The survey noted that typically, companies are investing 10.2% of their annual 2014 revenue on overall marketing activities, with the digital marketing spending averaging a quarter of the marketing budget this year.

Gartner research director Jake Sorofman said: "The amount of the marketing expense budget spent on customer experience in 2014 is remarkably consistent across all key survey demographics, averaging 18 percent.

"The survey also found that the highest marketing technology investment in 2014 is for customer experience.

"Customer experience is also considered by many companies to be the top innovation project, just edging out product innovation."

There will be a proportionate rise in the marketing expense budget with percentage of revenue, as companies with revenue of $5bn or more reported 11%, compared to 9.2% for those with revenue range between $500m and $1bn.

About 46% respondents are spending less than 9% of revenue on marketing, 24% spending between 9-13% and 30% spending over 13% of revenue.

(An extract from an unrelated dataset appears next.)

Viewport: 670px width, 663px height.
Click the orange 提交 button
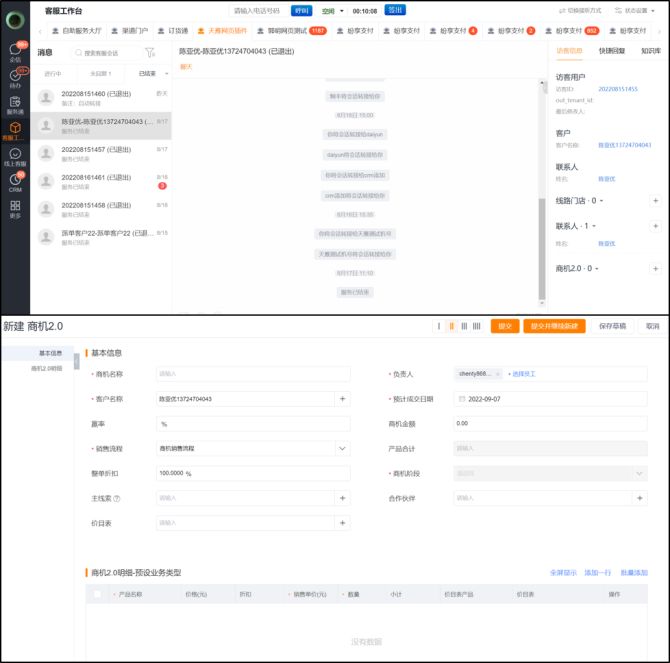click(x=504, y=326)
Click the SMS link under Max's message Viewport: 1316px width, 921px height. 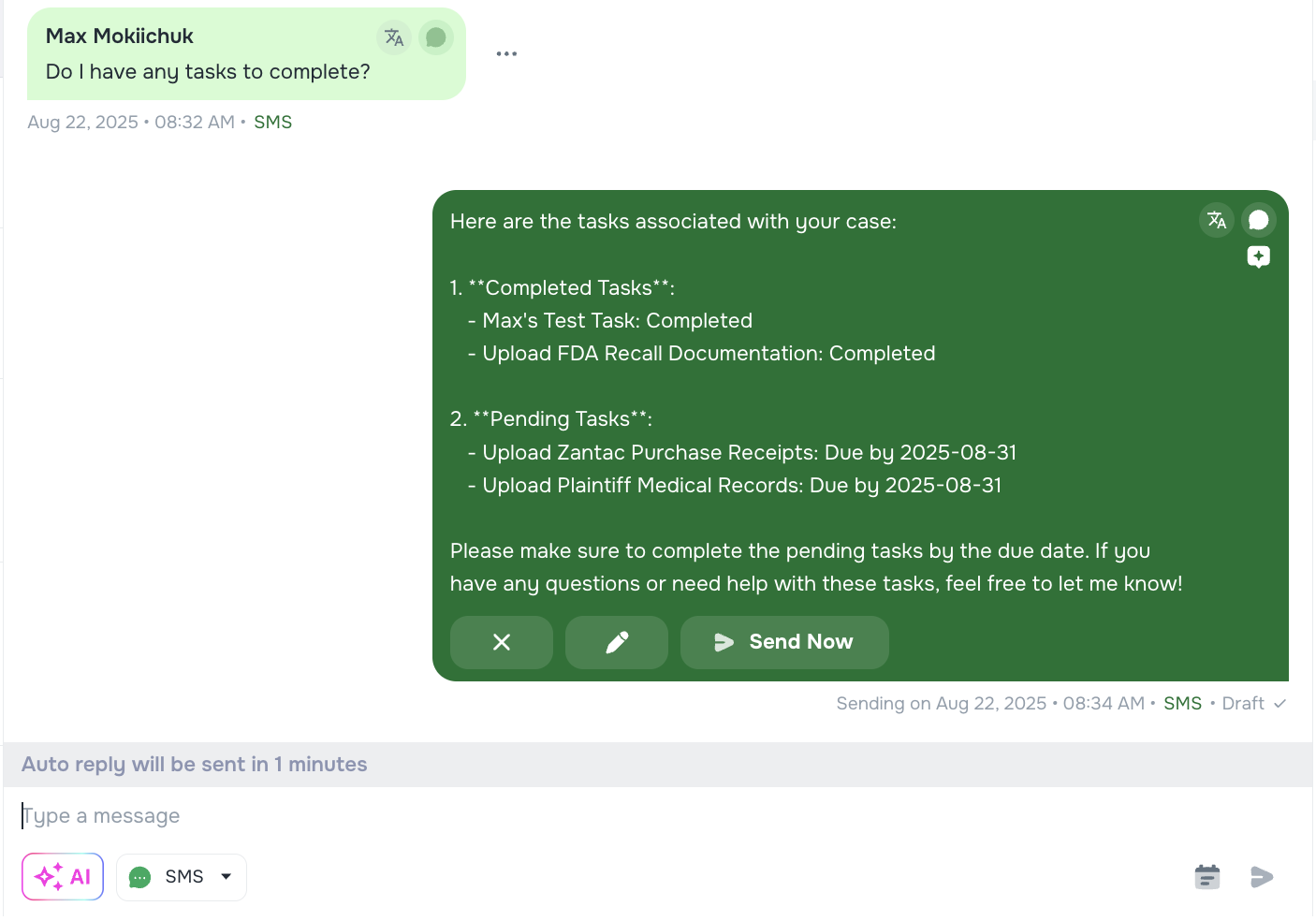(272, 122)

Half of companies seeking a rise reported that their average 2015 boost will be 10.4%, with outperforming competitors expected 13.6% rise.

Gartner research vice president Laura McLellan said: "The line between digital and traditional marketing continues to blur.

"For marketers in 2014, it’s less about digital marketing than marketing in a digital world. Hence, marketers manage a much more balanced and integrated marketing mix than in previous years, which were characterized by online and offline silos.

"The resulting digital experience moves customers toward a more self-service buying model, allowing reductions in sales budgets that were designed around older, physical models."

Gartner managing vice president Yvonne Genovese said: "Gartner’s 2014 CEO Survey found that digital marketing was the No. 1-ranked CEO priority for technology-enabled business capability for investment during the next five years.

"It therefore comes as a little surprise that the digital marketing spending survey found that over 60 percent of companies that justified an addition to the marketing budget for digital marketing obtained incremental funding from elsewhere in the organisation."